§ WORK TO BE COMPLETED
Please reproduce all of the following data word for word, line by line.

§ MATERIAL FOR THIS EXERCISE
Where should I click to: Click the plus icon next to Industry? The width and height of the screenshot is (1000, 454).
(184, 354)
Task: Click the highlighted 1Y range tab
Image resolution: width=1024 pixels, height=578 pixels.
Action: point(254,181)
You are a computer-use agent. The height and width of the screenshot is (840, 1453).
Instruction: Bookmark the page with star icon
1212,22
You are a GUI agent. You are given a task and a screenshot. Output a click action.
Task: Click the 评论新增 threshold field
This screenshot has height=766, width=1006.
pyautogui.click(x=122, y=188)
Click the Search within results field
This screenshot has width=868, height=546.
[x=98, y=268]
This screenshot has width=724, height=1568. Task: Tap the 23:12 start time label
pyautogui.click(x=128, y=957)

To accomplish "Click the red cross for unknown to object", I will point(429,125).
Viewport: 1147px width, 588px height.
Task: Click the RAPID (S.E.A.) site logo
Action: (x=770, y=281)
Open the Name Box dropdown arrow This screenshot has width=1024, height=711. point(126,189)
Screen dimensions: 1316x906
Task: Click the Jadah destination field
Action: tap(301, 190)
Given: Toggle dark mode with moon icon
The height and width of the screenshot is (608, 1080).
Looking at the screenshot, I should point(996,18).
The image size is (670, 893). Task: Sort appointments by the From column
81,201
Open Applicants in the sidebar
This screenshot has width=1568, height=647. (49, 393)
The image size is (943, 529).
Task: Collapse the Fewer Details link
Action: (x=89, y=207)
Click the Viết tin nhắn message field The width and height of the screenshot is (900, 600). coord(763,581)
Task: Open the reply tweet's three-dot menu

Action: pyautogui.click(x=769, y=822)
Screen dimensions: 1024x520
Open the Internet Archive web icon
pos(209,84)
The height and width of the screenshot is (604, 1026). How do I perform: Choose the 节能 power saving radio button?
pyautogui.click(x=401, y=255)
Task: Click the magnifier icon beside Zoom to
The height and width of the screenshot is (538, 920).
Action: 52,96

§ ANSWER BELOW
Where should I click to: Click the plus icon next to Industry? The width and height of the screenshot is (1000, 454).
(184, 354)
Task: Click the highlighted 1Y range tab
Image resolution: width=1024 pixels, height=578 pixels.
Action: point(254,181)
You are a computer-use agent. The height and width of the screenshot is (840, 1453).
Instruction: Bookmark the page with star icon
1212,22
You are a GUI agent. You are given a task and a screenshot. Output a click action.
Task: Click the 评论新增 threshold field
This screenshot has height=766, width=1006.
pyautogui.click(x=122, y=188)
Click the Search within results field
This screenshot has width=868, height=546.
[x=98, y=268]
This screenshot has width=724, height=1568. Task: Tap the 23:12 start time label
pyautogui.click(x=128, y=957)

To accomplish "Click the red cross for unknown to object", I will point(429,125).
Viewport: 1147px width, 588px height.
Task: Click the RAPID (S.E.A.) site logo
Action: (x=770, y=281)
Open the Name Box dropdown arrow This screenshot has width=1024, height=711. point(126,189)
Screen dimensions: 1316x906
Task: Click the Jadah destination field
Action: tap(301, 190)
Given: Toggle dark mode with moon icon
The height and width of the screenshot is (608, 1080).
Looking at the screenshot, I should point(996,18).
The image size is (670, 893). Task: Sort appointments by the From column
81,201
Open Applicants in the sidebar
This screenshot has width=1568, height=647. (49, 393)
The image size is (943, 529).
Task: Collapse the Fewer Details link
Action: (x=89, y=207)
Click the Viết tin nhắn message field The width and height of the screenshot is (900, 600). coord(763,581)
Task: Open the reply tweet's three-dot menu

Action: pyautogui.click(x=769, y=822)
Screen dimensions: 1024x520
Open the Internet Archive web icon
pos(209,84)
The height and width of the screenshot is (604, 1026). How do I perform: Choose the 节能 power saving radio button?
pyautogui.click(x=401, y=255)
Task: Click the magnifier icon beside Zoom to
The height and width of the screenshot is (538, 920).
Action: 52,96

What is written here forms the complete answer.